Digital Forensics Association “The Leaking Vault”
“The Leaking Vault” takes 5 years of data breach information taken from many different sources include FOIA requests, the Open Security Foundation, the Privacy Rights Clearinghouse, Sound Assurance, and the Identity Theft Resource Center. The result is a large amount of data which is sliced and presented in many different ways, providing some interesting incite into data breach notification (and the failures of them in some cases). The report is available here.

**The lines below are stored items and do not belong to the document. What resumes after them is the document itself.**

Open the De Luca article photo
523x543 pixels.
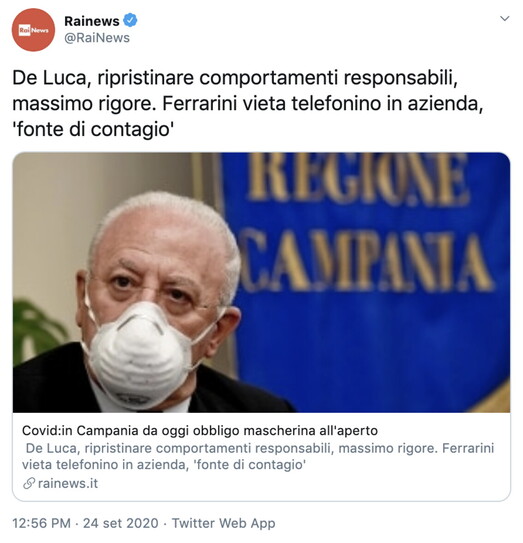[x=262, y=282]
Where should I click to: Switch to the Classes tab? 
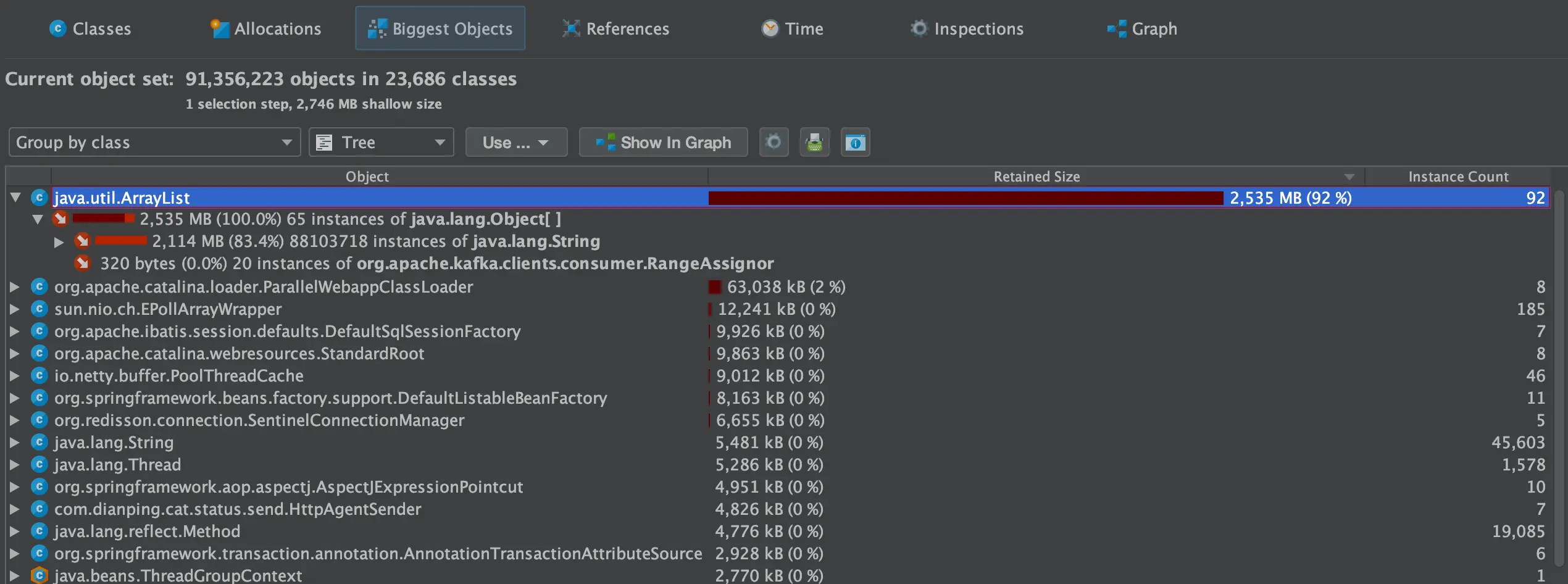(x=90, y=28)
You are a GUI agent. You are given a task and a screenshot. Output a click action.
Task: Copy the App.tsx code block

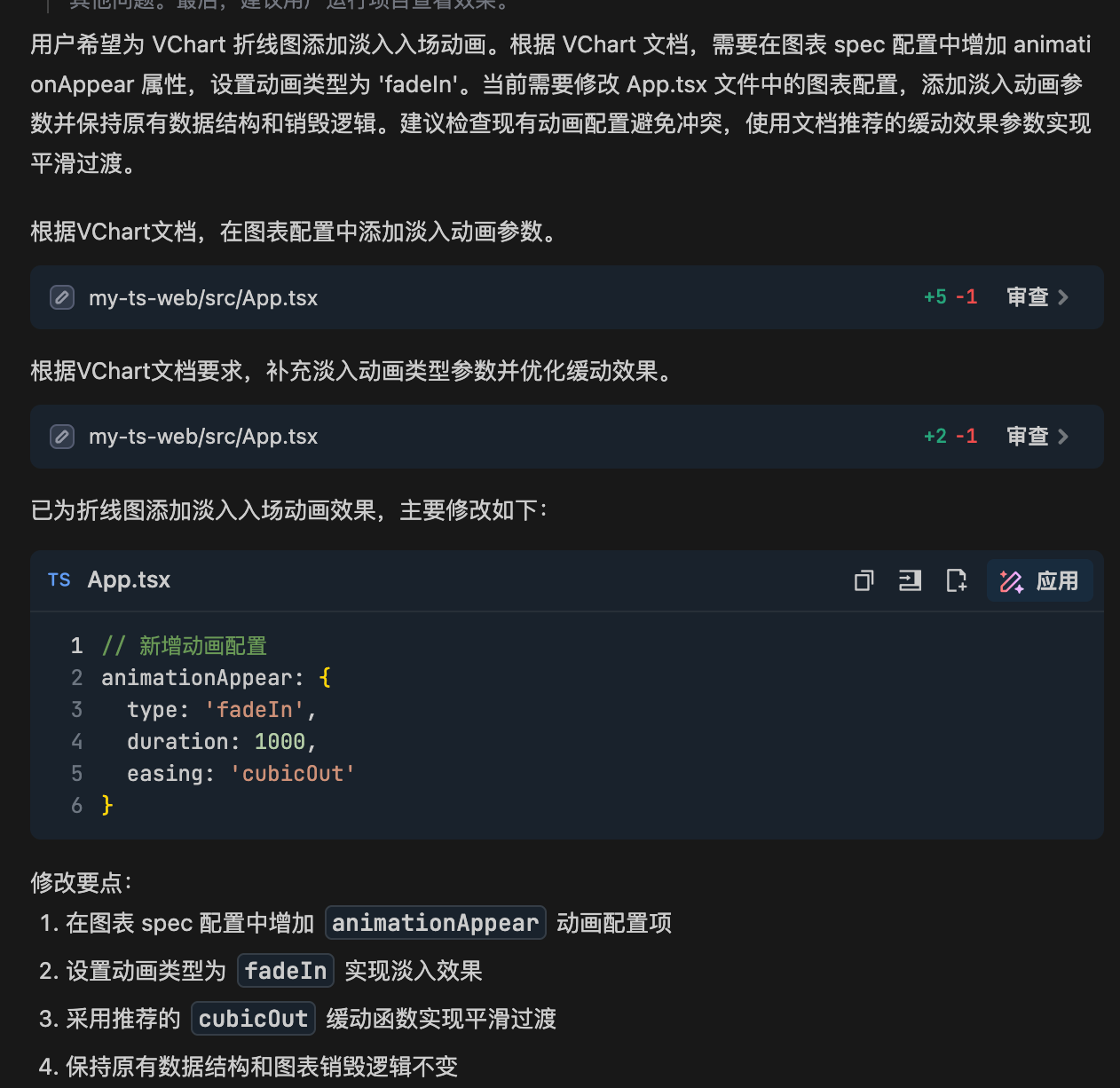point(864,580)
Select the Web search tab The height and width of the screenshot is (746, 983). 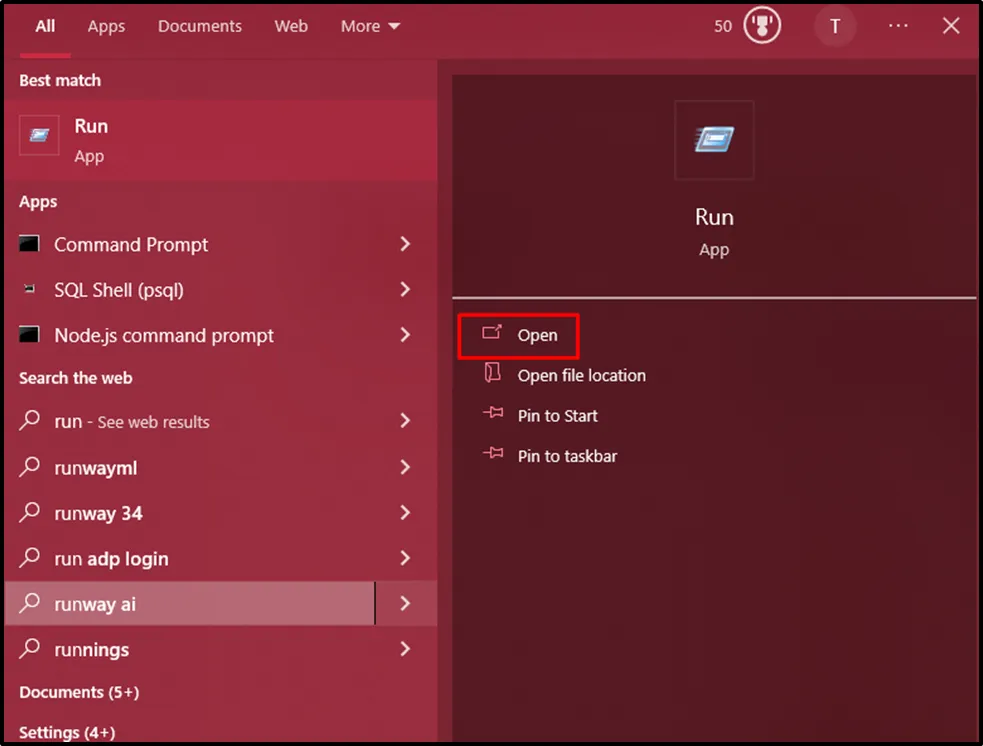point(291,26)
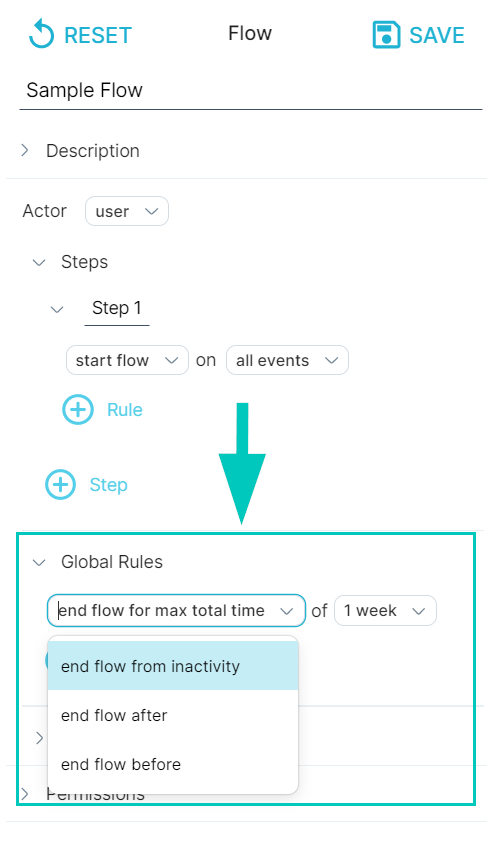The width and height of the screenshot is (487, 867).
Task: Click the plus icon to add Rule
Action: (78, 410)
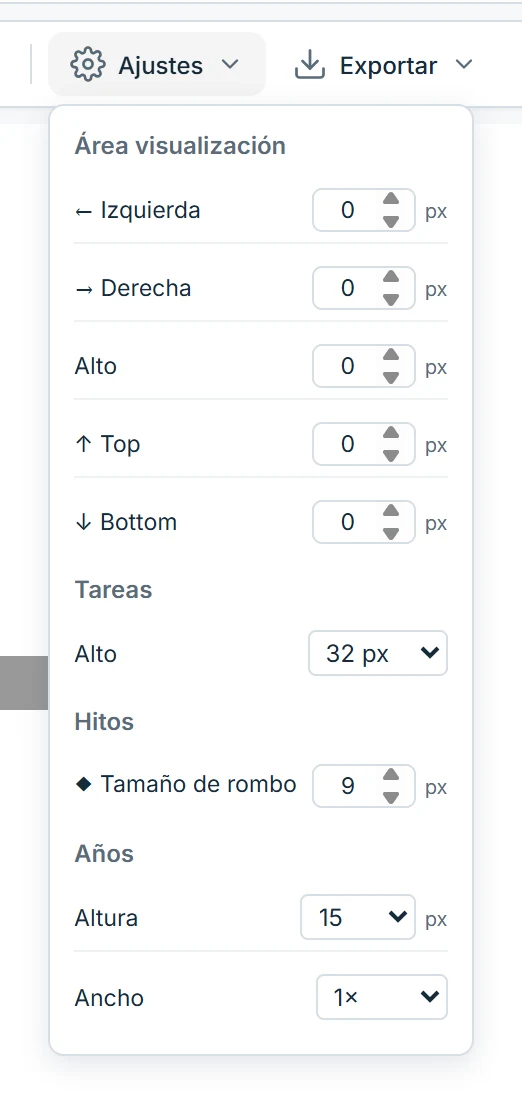
Task: Click into the Tamaño de rombo field
Action: (364, 786)
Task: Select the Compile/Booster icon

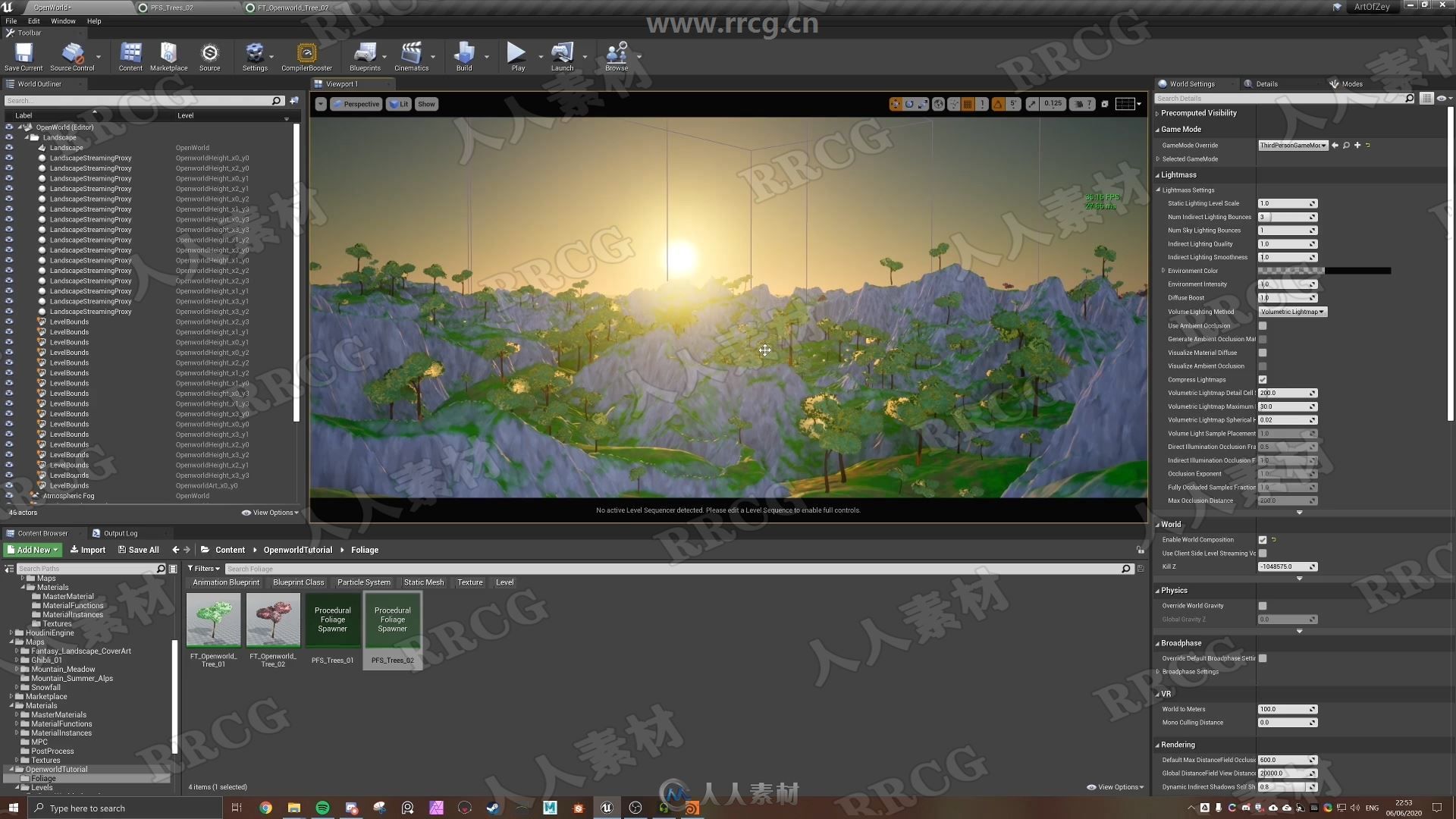Action: pyautogui.click(x=307, y=55)
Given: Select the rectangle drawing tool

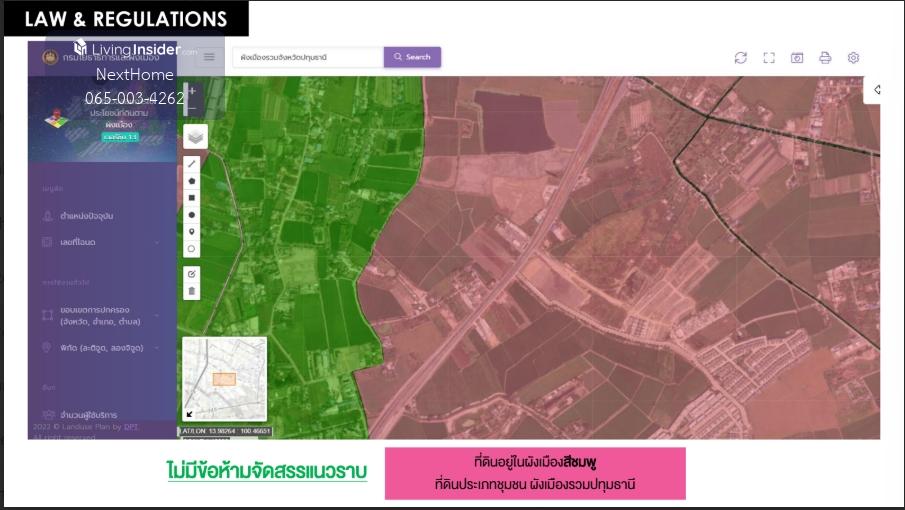Looking at the screenshot, I should tap(192, 197).
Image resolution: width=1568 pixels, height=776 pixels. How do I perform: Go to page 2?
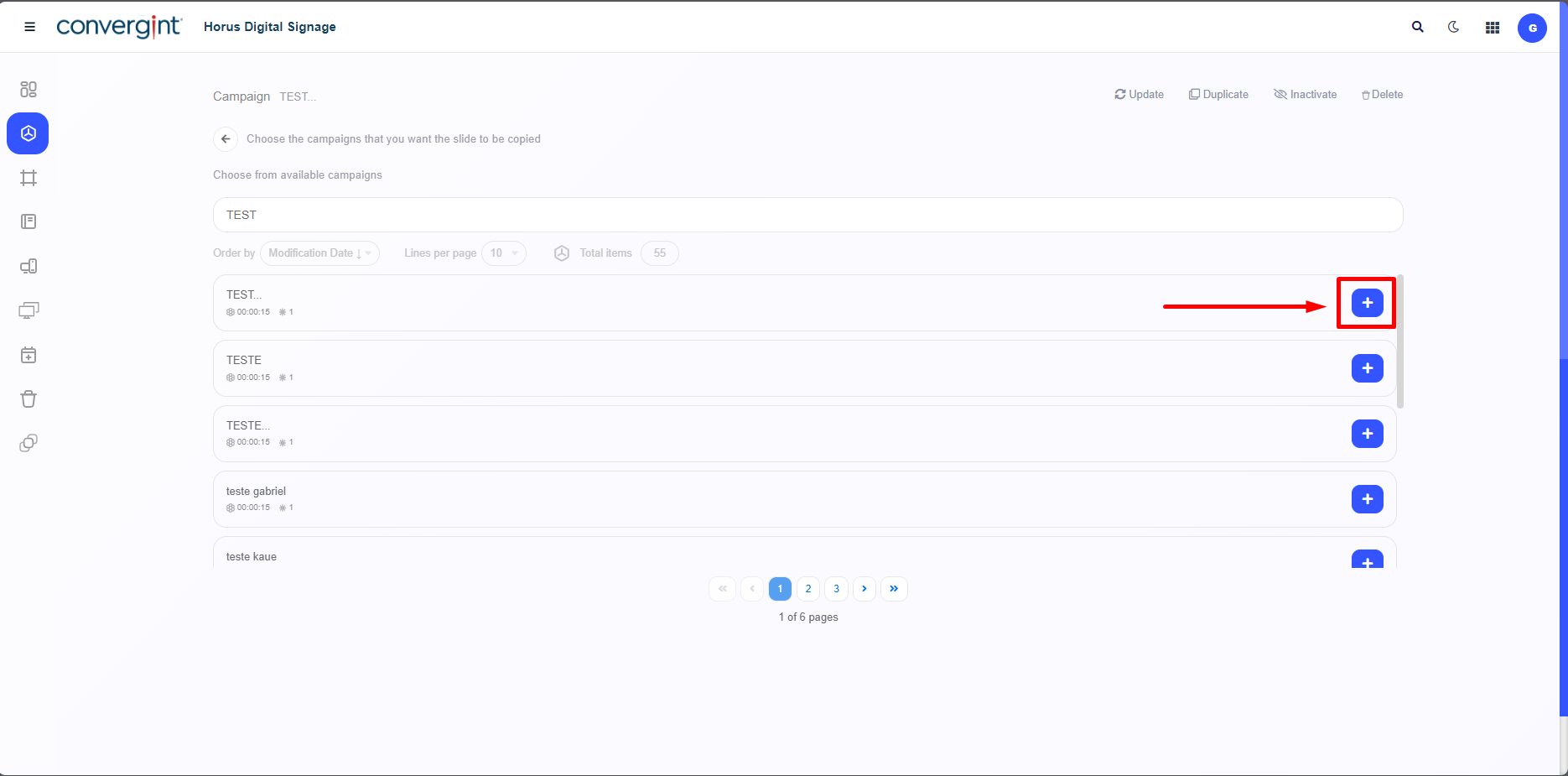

Cisco 2010 Midyear Security Report
The Cisco 2010 Midyear Security Report is less numbers focused than the reports listed above, but still interesting. The report is more focused on the changes in enterprises today and how those changes will impact security needs. This includes Mobile Devices, Virtualization and Cloud Computing, Social Media, and Government regulations. The report also includes information on worldwide spam volume. As an added bonus, the report also includes “The Artichoke of Attack” (page 21) which is by far my favorite graphic from any of these reports. The report is available here.